When applying a roller bandage, a number of rules apply:
- Avoid vascular congestion. By applying a bandage too tightly or as the result of uneven tension in the bandage during application, greater pressure will be exerted on the blood circulation at one point than elsewhere. This pressure can cause vascular congestion in the superficial blood circulation. The cyanotic swelling which may develop as a result usually develops distal to the bandage. Venous return will be more likely to be affected than the deeper blood supply. Uneven pressure on the tissue can also cause swelling under the layer of bandaging or in an uncovered area between the bandage turns. To avoid congestion, the following measures should be taken:
- Push the blood in the superficial veins towards the heart by applying the roller bandage to the limb in a distal to proximal direction.
- Keep overlapping or covering the previous turn.
- There should be no skin visible between two successive turns.
- Space the turns equally.
- This ensures that the layers of bandage are distributed evenly across the body part.
- When unrolling the bandage, maintain a constant tension.
- This will ensure that each turn exerts the same pressure on the underlying tissue.
- Differences in tension are most likely to occur when switching the bandage roll from one hand to another.
- Support the limb.
- Have the patient rest their arm or leg on a table or chair.
- If necessary, ask someone else to hold the limb.
- If the patient holds their arm up unassisted, the muscles in the arm will be tensed.
- This muscle activity will cause the circumference of the limb to increase.
- Once the muscles relax, the bandage will be too loose and no longer fulfil its purpose.
- Place the joint in the physiological position.
- A physiological position is one where the tension in the flexing and extending muscles is in equilibrium.
- This equilibrium can be identified by moving a leg (from a flexed position to one where it is extended).
The point where no tension can be felt in either the flexing or tensing muscles is the physiological position. If a joint is bandaged in an incorrect position, constant overstretching of the flexor and extensor muscles can result in tiredness and irritation. Under unfavourable circumstances, prolonged fixation in a non-physiological position can result in contractures. The physiological position is expressed in degrees, by measuring the angle at the flexed side of the joint.

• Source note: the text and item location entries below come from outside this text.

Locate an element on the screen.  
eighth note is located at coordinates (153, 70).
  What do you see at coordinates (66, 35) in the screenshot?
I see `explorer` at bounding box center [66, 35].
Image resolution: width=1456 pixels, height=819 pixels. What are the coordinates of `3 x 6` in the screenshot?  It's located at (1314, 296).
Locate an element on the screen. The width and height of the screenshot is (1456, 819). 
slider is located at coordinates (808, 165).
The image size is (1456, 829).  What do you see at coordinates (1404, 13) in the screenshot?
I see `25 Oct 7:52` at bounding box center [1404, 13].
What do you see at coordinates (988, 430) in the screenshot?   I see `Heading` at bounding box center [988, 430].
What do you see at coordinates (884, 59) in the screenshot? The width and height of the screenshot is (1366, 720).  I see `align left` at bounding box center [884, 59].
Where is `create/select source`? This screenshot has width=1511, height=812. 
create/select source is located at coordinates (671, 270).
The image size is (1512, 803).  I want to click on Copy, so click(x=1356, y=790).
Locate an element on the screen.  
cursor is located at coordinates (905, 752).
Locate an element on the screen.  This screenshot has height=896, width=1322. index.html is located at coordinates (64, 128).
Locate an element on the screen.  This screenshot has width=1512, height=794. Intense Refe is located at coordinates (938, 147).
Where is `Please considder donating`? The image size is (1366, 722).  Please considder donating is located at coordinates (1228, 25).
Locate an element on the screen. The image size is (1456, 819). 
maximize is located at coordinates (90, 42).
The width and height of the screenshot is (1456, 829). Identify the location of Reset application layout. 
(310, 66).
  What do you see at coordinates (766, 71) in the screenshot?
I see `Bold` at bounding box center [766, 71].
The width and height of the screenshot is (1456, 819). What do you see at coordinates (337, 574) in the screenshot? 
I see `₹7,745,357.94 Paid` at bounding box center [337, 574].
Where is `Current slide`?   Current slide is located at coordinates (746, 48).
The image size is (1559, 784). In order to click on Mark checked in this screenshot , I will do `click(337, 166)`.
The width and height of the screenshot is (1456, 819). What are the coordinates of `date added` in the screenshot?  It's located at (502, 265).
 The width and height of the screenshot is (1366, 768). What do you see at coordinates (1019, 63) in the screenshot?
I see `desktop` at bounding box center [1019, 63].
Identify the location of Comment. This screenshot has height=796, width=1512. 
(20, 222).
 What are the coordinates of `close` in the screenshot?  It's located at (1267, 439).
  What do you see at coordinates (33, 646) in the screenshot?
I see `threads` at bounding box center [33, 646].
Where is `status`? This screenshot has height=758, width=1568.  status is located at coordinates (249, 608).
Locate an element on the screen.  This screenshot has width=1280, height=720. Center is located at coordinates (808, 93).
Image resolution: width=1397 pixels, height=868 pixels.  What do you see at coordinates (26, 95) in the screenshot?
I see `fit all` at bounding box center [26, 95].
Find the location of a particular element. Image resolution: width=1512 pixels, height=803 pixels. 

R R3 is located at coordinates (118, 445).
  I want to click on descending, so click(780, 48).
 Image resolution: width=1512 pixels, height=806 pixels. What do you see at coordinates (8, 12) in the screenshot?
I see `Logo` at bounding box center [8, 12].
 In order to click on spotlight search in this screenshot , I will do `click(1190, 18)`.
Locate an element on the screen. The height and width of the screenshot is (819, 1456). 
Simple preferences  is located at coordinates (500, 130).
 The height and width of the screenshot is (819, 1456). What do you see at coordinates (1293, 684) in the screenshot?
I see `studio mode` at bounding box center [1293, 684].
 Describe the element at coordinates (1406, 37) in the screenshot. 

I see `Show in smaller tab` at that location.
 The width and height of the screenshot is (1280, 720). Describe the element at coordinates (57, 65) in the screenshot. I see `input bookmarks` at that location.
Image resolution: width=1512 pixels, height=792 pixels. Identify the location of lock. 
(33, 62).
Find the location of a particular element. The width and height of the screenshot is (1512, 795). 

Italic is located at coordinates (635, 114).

- Choose the width of the bandage roll carefully. It is difficult to draw up an overview of the ideal bandage widths for each different body part and for each age. Advice for selecting the bandage is provided under the bandaging technique descriptions. When applying compression, support or immobilising bandages, it is important to choose a roller bandage with a wide width. If a narrow bandage roll is used, particularly if elasticated, the pressure will be distributed over an area which is too small.
- When unrolling the bandage, place the outer side of the bandage roll on the skin [Figure 18]. This position is also called ‘looking into the roll.’ The picture shows how the roll should be held in the hand. This way, the number of finger movements involved in unrolling the bandage is limited, and the risk of the bandage rolling out of the hand is minimised.
Figure 18
- Choose a fixed direction in which to make the turns. Make a habit of always unrolling the bandage in the same direction, unless the turns have to go in a specific direction. It is often taught that bandaging should be applied in a lateral to medial direction, but there are no strong arguments to support this. It is more important to follow your own natural movement. For those who are right-handed, this will usually be from left to right, and for those who are left-handed, it will be from right to left. If a specific direction is essential, this will be clearly indicated in the description of the bandaging technique.